I Good Good sono tre ragazzi, Peter Woods, Natalja Kent, e David Penn, occiasonalmente accompagnati in questo album da Amber Woods alla voce e chitarra, Art Middleton e Christoper Ratier, e la prima cosa che va detta è che è notevole l’impatto musicale complessivo che esce dagli sforzi di soli tre componenti, in quanto il sound è un’amalgama tecnicamente perfetta di molti strumenti, sintetizzatori, effetti elettronici.
Ma i Good Good non sono affatto una band elettronica o techno, al contrario, sono strumentisti e si ispirano al rock alternativo anni ’70, quello che dai Led Zeppelin per interderci, partiva verso le sperimentazioni più spericolate alla King Crimson e Genesis della prima ora, oppure si arriva ai Deerhoof per citare bands recenti.
La miscela della band è subito evidente sin dal primo pezzo (che poi probabilmente è anche il più riuscito) Silhouette, seguito da due esperimenti puri, senza melodia alcuna, Clouds e All the Voices, per tornare poi allo schema canzone con Cloud Forest, e soprattutto con Billions of Needles, dove i Good Good fanno capire che se lasciassero spazio alla melodia (magari anche facile, come in questo caso) le loro doti tecniche e creative sarebbero anche più convincenti.

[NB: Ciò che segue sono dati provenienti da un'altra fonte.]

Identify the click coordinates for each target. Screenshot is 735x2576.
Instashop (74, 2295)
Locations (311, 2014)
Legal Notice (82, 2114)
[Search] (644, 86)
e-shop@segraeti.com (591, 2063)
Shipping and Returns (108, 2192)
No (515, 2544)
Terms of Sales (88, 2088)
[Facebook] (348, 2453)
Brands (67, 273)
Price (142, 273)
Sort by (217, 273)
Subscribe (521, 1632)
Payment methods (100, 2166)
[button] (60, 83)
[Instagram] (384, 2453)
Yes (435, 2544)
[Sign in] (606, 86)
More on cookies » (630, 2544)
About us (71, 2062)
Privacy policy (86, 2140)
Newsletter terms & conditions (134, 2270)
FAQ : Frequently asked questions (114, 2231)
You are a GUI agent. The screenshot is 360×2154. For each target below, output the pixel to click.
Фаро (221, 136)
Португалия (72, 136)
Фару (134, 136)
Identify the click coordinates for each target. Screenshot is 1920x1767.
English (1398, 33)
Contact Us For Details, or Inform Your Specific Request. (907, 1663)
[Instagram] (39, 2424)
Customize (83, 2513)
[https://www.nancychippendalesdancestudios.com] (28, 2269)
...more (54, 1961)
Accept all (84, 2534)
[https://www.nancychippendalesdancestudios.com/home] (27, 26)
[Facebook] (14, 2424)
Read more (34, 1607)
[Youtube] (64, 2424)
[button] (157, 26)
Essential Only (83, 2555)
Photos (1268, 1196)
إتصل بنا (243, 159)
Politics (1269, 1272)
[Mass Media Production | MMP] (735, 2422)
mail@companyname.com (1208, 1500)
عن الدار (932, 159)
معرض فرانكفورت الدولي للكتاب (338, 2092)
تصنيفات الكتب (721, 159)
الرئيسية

E invece, su 13 pezzi complessivi, sei sono strumentali, e non si compongono in alcuna linearità o struttura degna di questo nome, (One of Cups, Trembling, The Finger Lake Spectre, Slapdance, Voice, All the Voices) e gli altri sette (oltre ai citati, We go, Wooden Cell, Flies) sono pure cantati, ma non sempre questo è sufficiente a renderli una canzone, cioè qualcosa che sia costituito di strofa/ritornello/assolo, che sarà un meccanismo trito e ritrito quanto volete ma di cui ti viene voglia quando poi ascolti certe composizioni che sanno da dove partono ma non dove arrivano. Peccato, perché la qualità non manca, e nemmeno il talento, ma la voglia di stupire e sperimentare a tutti i costi evidentemente prevale, con risultati quantomeno altalenanti.